Winter Study can be a time for students to reach beyond their comfort zones. One unique Winter Study opportunity is the Independent Study 99 courses. Available to sophomores, juniors and seniors, the independent study program provides the chance for students to design and pursue personalized projects that challenge and reward the students who create and execute them.
Geosciences major Jordan Fields ’17 decided to do his 99 project in the areas of anthropology and economics. A Vermont native, Fields wanted to understand the unique culture surrounding Heady Topper, an American Double India Pale Ale brewed by The Alchemist Brewery in Waterbury, Vt.
“Heady Topper has been ranked as one of the best beers in the world by regular consumers instead of experts,” Fields said. “People would line up outside of the brewery as early as 5:00 a.m. just to buy this drink since it’s produced in limited quantities and only distributed within a 25-mile radius of the brewery. As a Vermonter myself, I wanted to know why this brewery hasn’t expanded its productions nationwide despite its fame.”
Even though Fields said that his project wasn’t too academically rigorous, he believes that he brought new ideas to the fields of anthropology and economics.
“I learned that the people of Waterbury really believed in supporting their community. They believed in helping small businesses, like The Alchemist.”
Moreover, Fields attributes his 99 experience to helping him write his thesis and apply for a postgraduate fellowship.
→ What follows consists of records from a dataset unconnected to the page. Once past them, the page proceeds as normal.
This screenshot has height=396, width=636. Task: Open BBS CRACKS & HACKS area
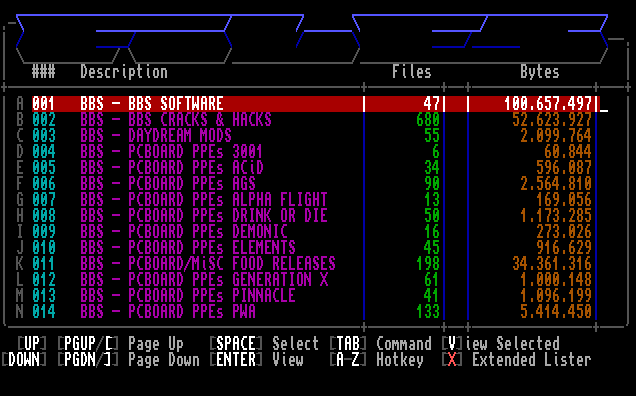click(316, 120)
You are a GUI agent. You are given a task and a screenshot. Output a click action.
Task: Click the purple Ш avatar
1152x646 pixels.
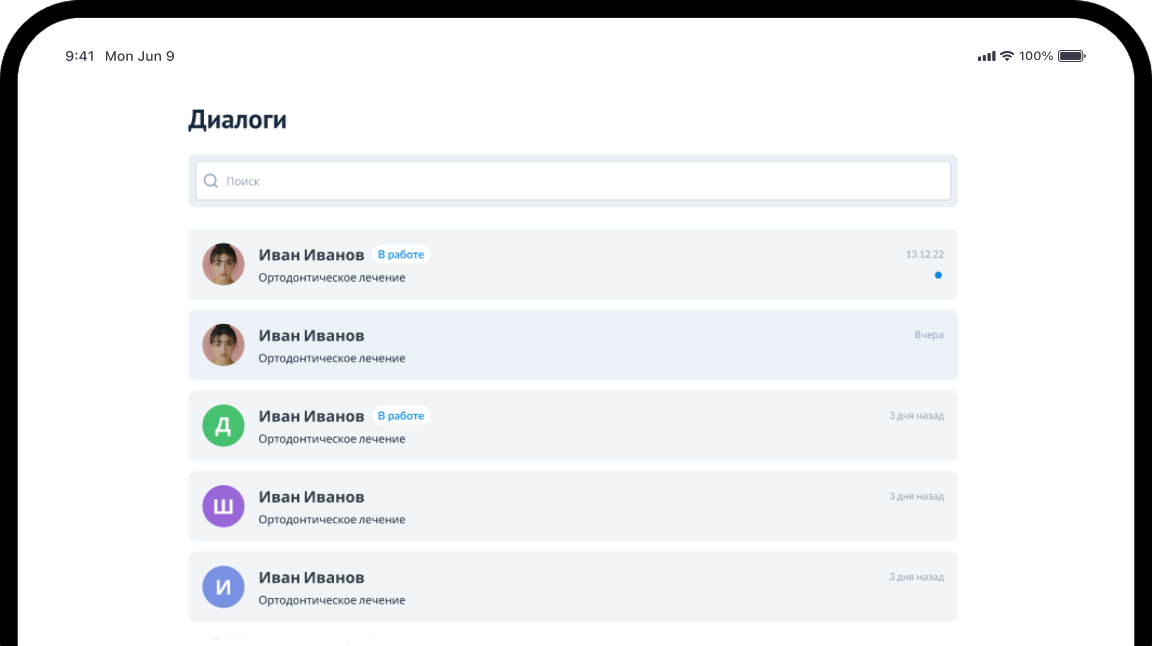click(x=224, y=506)
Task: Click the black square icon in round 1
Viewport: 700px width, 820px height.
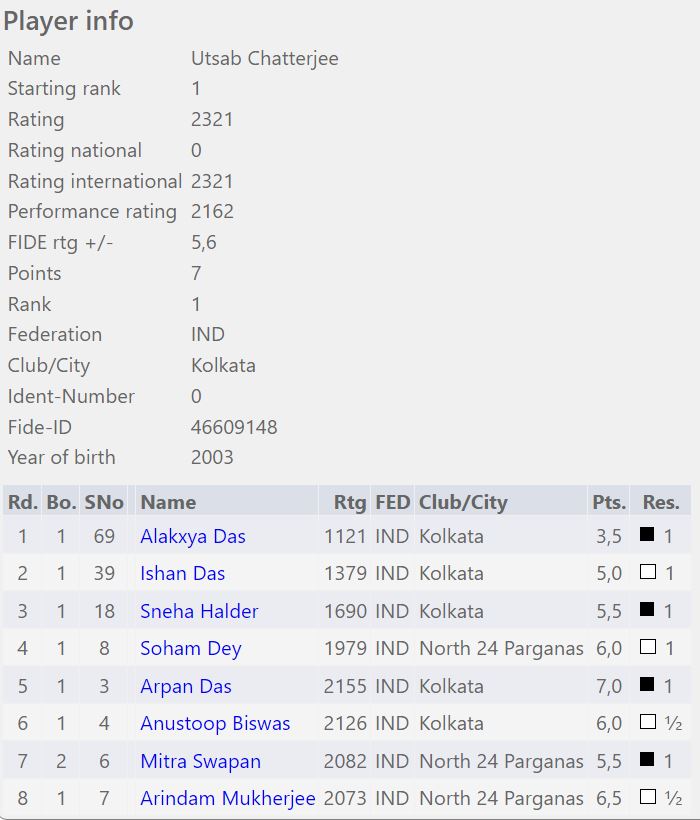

Danielle Grier ’18, an economics major, wanted to expand her interests in international development and traveling with her 99 project.
“[Rehaan Vij ’18]told me about Parivaar, which is a residential educational institution located in India for impoverished, homeless and/or parentless children. He showed me a video that he had made about the institute after staying there for two weeks during high school and told me that he wanted to go back.”
Grier and Vij drafted a 99 proposal with the goal of immersing themselves in a completely different culture and situation to make them critically examine their beliefs and understandings.
Their project was funded by the Gaudino Fellowship, which is awarded to two to four students at the College during Winter Study for collaborative projects focused on “direct encounter with otherness and self-reflection.”
In order to achieve these goals, Grier said that she and Vij spent 10 days at Parivaar, where they completed a 10-day Vipassana meditation course, including complete silence of the mind and body, 11 hours of daily meditation and guided teachings of the Vipassana and ended the trip by attending an upper-middle-class wedding
“Though it may sound cliché, the biggest takeaway was how similar we all are regardless of race, language, culture et cetera. I formed meaningful friendships with the Parivaar children despite our language barrier and different backgrounds because, in the end, we are all people who have fears, hopes and dreams.”
As for history major Ben Williams ’18, his 99 was the initial component of a larger project. “As a child, I spent a third of each year in Burma [Myanmar] because of my parents’ work dealing with ethnic resistance groups,” Williams said.
This influenced Williams to start a project that would transcribe the oral history of the Kachin Independence Organization (KIO), a political organization of the Kachin ethnic group.
“Most of the academic work surrounding my project is done by anthropologists, but they don’t publish their entire interview transcripts or acknowledge their primary resources. My goal was to put together the oral history of the KIO in English and allow others to study this organization from the perspective of people directly and indirectly involved,” Williams said.
Before creating his 99 proposal, it was difficult for Williams to pursue this initiative because the Kachin State was located in a war zone and no academic institution sponsored a project there.
Instead, Williams worked as a teacher at a Myanma charity school and eventually got in contact with ethnic resistance and armed organizations scholars living in Myanmar. While still teaching, Williams decided to defer his spring semester at the College and remain in Myanmar to pursue his project.
By the end of his time overseas, Williams had accomplished a lot.
“I was able to compile 810 pages of primary resources on the KIO, which I am trying to get published this year,” he said. “I consider this work valuable not because of its contribution to knowledge, but because of its help to people in need. I hope to give a voice to people who are voiceless.”
When reflecting back on their 99 projects, all three of these students gave a common response: They were pushed out of their comfort zones.
“Some students are afraid of doing a 99 because of a bad grade or a difficult professor, but doing one provides better academic opportunities,” Fields said.
Grier put this sentiment aptly when she advised, “Doing something that scares you is often the most rewarding.”
Ben Williams offered this honest advice: “Fear of the real world or being lonely ar de some of the things holding people back from studying overseas. First of all, be smart because some of those things are probably true. Secondly, just as Shakespeare said, ‘Assume a virtue, if you have it not’ because courage brings itself rewards.”